The “permanent El Niño” of the Early Pliocene

One of the factors fuelling the hunt for ENSO in pre-Pleistocene warm climates was the idea that the early Pliocene was in state of “permanent El Niño”. Mg/Ca records (a proxy for sea-surface temperatures, SST) from the Western and Eastern Equatorial Pacific (Wara et al. 2005) suggest that no temperature gradient existed along the equatorial Pacific around four million years ago (4 Ma; Fig. 1). Subsequent work shows similar results for the equatorial SST gradient in the early Pliocene. Reconstructions of the SST gradient during older periods need further work, but preliminary data suggest that a reduced SST gradient is not solely a feature of the early Pliocene (LaRiviere et al. 2012) although it may not be a ubiquitous feature of all warm climates (Nathan and Leckie 2009).

An El Niño event (the warm phase of the ENSO oscillation) is characterized by a lack of SST gradient along the equatorial Pacific. Although Wara et al. (2005) emphasized that their Mg/Ca records reflected the mean climatic state, i.e. a change in the long-term average climate rather than a change in interannual variability, they described their observation using the shorthand of “a permanent El Niño”. The term was propagated by Fedorov et al. (2006), who used model simulations to examine how such a state could be maintained. They emphasized the similarity between the long-term average state and the conditions seen during recent El Niños. This simile has been read as an assertion that there was no ENSO variability before 3 Ma, although this is not what the authors intended (Alexey Fedorov, personal communication) and is certainly not what is shown by the more recent studies described above.

Equatorial SST gradient and ENSO in models

The mid-Pliocene warm period (3.3-3.0 Ma; marked “mPWP” in Fig. 1) has been the focus of sustained effort by the data and modeling communities, most recently under the auspices of the Pliocene Model Intercomparison Project (PlioMIP; Dolan et al. 2012). This period is one million years later than the minimal SST gradient identified by Wara et al. (2005), but is thought to share similar climate forcings (Fig. 1). Haywood et al. (2007) found ENSO variability in both mid-Pliocene and modern simulations. However, the equatorial temperature gradient of the mid-Pliocene simulation was hardly smaller than in the modern simulation. Subsequent simulations performed with updated boundary conditions (Dowsett et al. 2010), similarly show a lack of strong reductions in the equatorial temperature gradient between the mPWP and the modern day (Haywood et al. 2013) – in comparison with the halving seen in the paleo-observations (Fig. 1).


Figure 2: Niño 3.4 SST anomalies in two model simulations; a control (green) and one with an equatorial SST gradient that is approximately halved (red). The shaded area represents four standard deviations from a 30-year running window (Fedorov et al. 2010).
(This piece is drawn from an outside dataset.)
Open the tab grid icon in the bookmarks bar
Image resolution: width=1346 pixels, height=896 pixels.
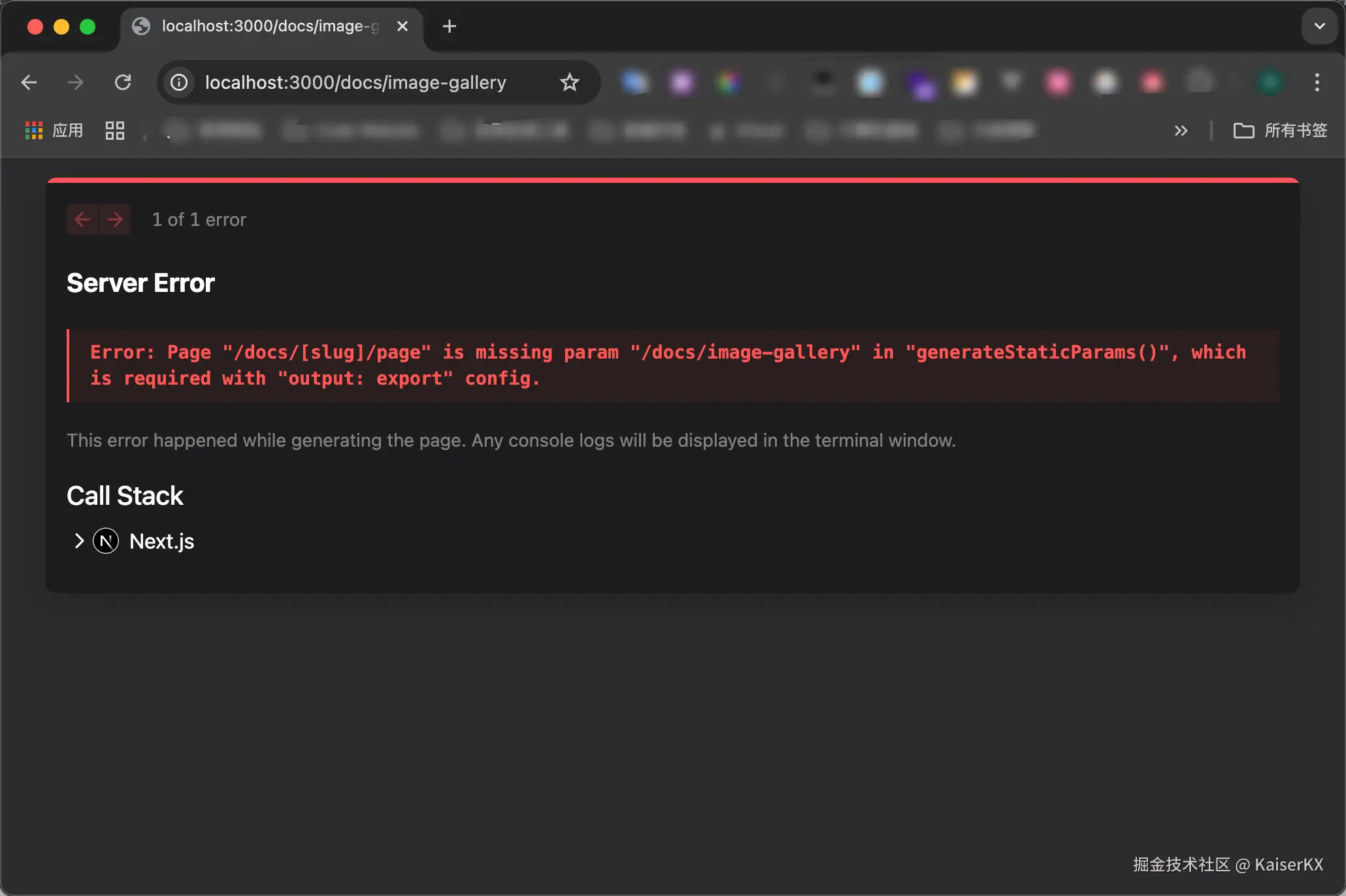(115, 131)
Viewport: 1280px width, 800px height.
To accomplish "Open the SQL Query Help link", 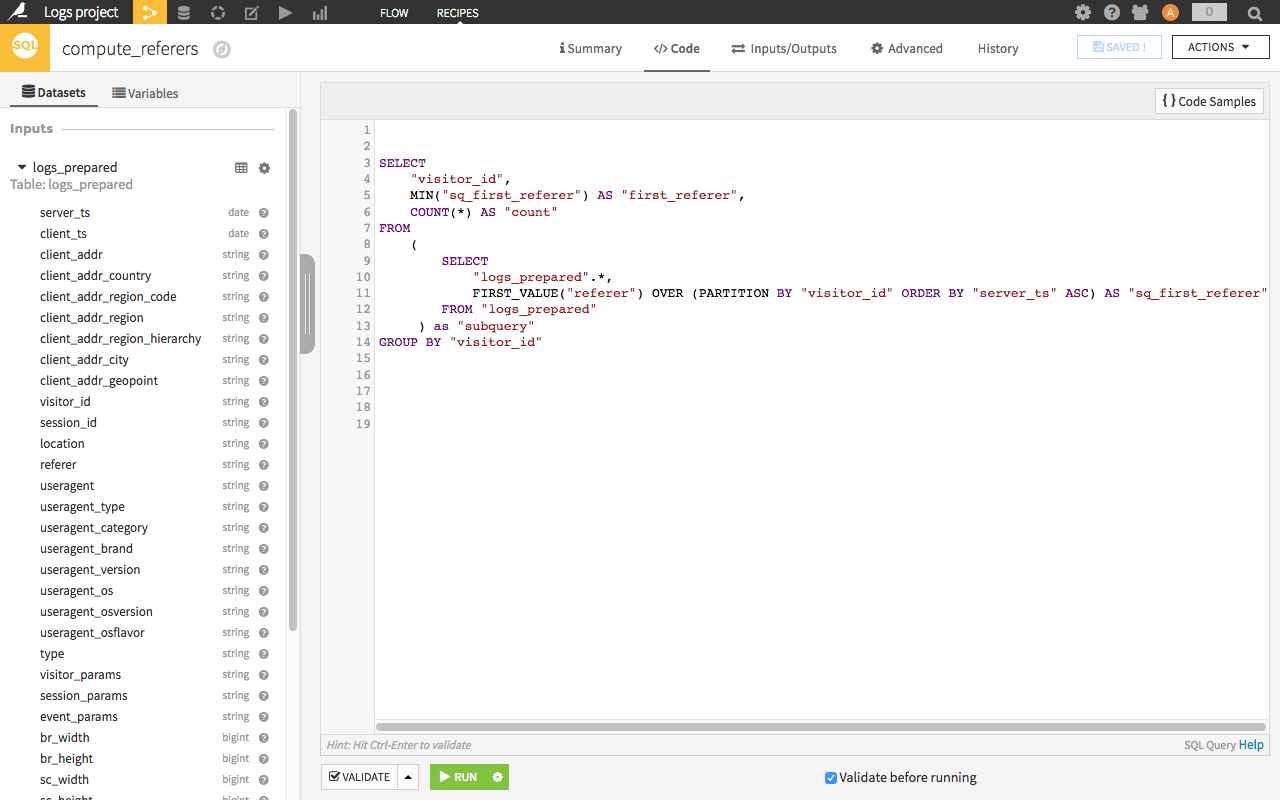I will point(1251,744).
Attempts have been made to force coupled models to replicate a mean state with a weak SST gradient in the equatorial Pacific. One approach has been to increase the background ocean vertical diffusivity (Brierley et al. 2009), potentially to represent a changed tropical cyclone distribution (Fedorov et al. 2010). These simulations (Fig. 2) appear to show a relationship between equatorial SST gradient and the amplitude of ENSO, but not its period (Fedorov et al. 2010). This result could easily be model dependent, but offers a scenario for a weak ENSO around 4.2 Ma, the time for which proxy data suggest that the SST gradient was very small (open orange box in Fig. 1).
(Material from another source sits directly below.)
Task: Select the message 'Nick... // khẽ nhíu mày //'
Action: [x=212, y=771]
The introduction of the term “permanent El-Niño” in the literature has caused confusion, but it has also motivated paleoclimatologists to look for (and find) evidence of interannual ENSO variability in deep time. The assertion that there was no ENSO variability before 3 Ma, wrongly attributed to Fedorov et al. (2006), is not true. However, the relationship between a Pacific mean state with a minimal equatorial SST gradient and related ENSO properties merits further investigation. We have made progress towards uncovering ENSO behavior on geologic timescales, but there is still a long way to go.